Parker também coencena este espetáculo no sempre inventivo Little Space, em Newington Causeway, com Amy Ewbank, e o trabalho que fazem é muito limpo e certeiro, tornando leve a adaptação de Marielle Heller do romance gráfico (intermitentemente) de Phoebe Gloeckner. Contaram com o competente Andrew Riley para a cenografia e os figurinos, com animações deslumbrantes de Nina Dunn e sonoplastia de James Nicholson; e, em conjunto, esta equipa transporta-nos com firmeza para a Califórnia de meados dos anos 1970.
Dentro deste enquadramento confortável, o elenco é uma bela reunião de talento. A nossa heroína é interpretada pela etérea Rona Morison (a quem vi pela última vez a segurar o palco em «James II», no Olivier). A mãe é vivida pela igualmente jovem Rebecca Trehearn (que faz maravilhas com o texto, mas tem dificuldade em convencer-nos de que tem mais de 30 anos!). O rapaz por quem se apaixona é o atraentemente carismático Jamie Wilkes. O ex-padrasto vazio de conteúdo é o deliciosamente mordaz Mark Carroll (que também assume outra personagem, num uso muito deliberado de duplicação). E, como Melhor Amiga, temos a oportunidade de ouvir — e ver — a atrevida Saskia Strallen.
Numa história como esta — toda ela sobre limites dentro de casa — pode perguntar-se o que aconteceu ao pai «verdadeiro». E essa é uma das questões-chave que este texto ou nunca coloca ou nunca responde. É um buraco considerável para deixar aberto, onde tantas coisas boas acabam por cair; mas não é o único que o texto cria, e as coisas podem — e acabam por — cair nestas lacunas, desaparecendo sem deixar rasto, abrindo falhas na nossa capacidade de levar estas pessoas a sério. Ainda assim, como já observado, preocupações deste tipo provavelmente não afastarão o público-alvo do espetáculo, que parece estar encantado por encontrar neste drama tantas coisas de que gosta de ouvir falar e de ver.

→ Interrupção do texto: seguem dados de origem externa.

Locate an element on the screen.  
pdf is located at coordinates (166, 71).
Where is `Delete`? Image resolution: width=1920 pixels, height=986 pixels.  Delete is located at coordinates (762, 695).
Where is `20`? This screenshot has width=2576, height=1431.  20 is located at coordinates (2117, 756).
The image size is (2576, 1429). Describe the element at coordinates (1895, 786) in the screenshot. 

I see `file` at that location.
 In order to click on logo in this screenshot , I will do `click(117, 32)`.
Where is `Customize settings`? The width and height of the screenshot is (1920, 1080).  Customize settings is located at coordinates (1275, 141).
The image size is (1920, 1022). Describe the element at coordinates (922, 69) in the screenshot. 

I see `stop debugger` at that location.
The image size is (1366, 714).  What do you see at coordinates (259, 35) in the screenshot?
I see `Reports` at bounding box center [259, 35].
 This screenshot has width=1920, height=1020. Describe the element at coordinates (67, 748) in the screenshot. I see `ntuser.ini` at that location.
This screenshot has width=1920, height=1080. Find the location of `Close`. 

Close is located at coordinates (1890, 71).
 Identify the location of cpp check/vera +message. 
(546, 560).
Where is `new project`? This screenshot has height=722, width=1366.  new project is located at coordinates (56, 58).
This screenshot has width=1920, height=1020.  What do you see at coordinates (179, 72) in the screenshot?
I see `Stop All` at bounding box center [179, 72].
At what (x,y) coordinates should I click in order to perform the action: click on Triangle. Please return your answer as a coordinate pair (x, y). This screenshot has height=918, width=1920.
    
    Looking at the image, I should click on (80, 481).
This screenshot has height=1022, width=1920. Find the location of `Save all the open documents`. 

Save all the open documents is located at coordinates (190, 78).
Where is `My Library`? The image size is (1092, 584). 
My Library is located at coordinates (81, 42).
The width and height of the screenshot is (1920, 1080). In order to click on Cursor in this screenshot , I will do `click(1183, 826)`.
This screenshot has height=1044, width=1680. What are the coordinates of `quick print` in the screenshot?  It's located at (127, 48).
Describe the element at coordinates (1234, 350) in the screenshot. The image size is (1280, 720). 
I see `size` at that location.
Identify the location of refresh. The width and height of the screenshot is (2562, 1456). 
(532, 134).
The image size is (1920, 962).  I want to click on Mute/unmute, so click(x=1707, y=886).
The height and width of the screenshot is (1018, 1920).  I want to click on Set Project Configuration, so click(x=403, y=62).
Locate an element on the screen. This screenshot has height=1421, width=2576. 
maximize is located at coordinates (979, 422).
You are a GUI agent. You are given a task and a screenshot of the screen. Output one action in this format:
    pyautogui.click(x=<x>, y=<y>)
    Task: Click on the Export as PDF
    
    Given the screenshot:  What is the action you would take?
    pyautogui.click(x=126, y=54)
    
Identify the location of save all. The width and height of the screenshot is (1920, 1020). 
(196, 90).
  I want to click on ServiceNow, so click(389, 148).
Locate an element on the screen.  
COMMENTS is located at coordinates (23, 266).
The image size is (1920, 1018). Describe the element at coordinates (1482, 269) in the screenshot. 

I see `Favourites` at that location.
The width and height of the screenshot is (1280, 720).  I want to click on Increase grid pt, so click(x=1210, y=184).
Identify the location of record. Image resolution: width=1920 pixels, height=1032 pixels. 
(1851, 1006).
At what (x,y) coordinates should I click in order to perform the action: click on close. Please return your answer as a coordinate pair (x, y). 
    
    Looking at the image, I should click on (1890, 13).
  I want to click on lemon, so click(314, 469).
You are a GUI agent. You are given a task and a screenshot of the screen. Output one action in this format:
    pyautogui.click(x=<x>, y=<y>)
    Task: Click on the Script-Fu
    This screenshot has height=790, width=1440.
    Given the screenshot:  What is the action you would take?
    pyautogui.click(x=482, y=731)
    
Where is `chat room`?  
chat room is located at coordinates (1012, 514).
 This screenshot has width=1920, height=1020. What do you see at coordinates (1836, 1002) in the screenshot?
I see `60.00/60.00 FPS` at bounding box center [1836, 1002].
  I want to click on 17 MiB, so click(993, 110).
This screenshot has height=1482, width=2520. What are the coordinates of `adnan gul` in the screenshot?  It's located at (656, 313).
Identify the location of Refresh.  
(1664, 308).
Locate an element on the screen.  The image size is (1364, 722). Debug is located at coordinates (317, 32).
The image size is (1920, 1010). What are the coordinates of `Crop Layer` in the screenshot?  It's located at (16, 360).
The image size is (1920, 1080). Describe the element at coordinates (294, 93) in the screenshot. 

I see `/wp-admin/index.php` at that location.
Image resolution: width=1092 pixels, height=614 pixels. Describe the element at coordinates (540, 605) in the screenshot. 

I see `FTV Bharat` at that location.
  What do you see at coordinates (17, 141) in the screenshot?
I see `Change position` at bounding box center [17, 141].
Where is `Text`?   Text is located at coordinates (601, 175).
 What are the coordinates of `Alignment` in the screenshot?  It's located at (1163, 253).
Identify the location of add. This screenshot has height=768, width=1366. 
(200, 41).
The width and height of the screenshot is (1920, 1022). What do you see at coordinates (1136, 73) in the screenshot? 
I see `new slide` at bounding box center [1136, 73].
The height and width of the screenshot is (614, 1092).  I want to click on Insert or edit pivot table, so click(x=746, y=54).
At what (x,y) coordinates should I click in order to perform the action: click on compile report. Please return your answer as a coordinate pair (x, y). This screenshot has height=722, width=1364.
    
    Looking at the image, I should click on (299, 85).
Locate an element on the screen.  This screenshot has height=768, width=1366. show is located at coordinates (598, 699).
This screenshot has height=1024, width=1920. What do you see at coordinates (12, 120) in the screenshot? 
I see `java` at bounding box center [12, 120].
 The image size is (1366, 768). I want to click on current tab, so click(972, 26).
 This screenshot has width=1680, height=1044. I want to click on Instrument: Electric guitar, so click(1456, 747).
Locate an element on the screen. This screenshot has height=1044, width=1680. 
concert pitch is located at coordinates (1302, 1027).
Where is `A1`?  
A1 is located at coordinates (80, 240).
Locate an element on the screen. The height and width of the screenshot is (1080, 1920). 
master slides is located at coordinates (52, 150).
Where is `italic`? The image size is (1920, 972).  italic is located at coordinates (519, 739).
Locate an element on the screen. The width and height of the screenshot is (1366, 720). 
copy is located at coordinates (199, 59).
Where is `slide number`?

A produção dura uns ágeis 90 minutos e avança por cenas curtas e condensadas com a facilidade de uma história cinematográfica bem montada. Na verdade, funciona quase como uma rom-com excêntrica sobre pseudo-incesto. Quero dizer: consigo imaginar coisas piores. É muito agradável, muitas vezes divertida e, se não vai a grandes profundidades na sua narrativa convencional de crescimento (e refiro-me aqui a todos os envolvidos), de cometer erros e de deixar o rímel escorrer só um bocadinho, então está em boa companhia com a excelente banda sonora de êxitos que cola as muitas, muitas mudanças de cena.
E, com isso em mente, gostaria de terminar com uma frase de um dos temas do espetáculo, de «Young Americans», do Bowie: «Meu Deus, a minha vida é uma coisa engraçada:/ Ainda serei demasiado jovem?» Aceite-o nesse nível e ficará bem. Talvez até seja um candidato a EST. Paz.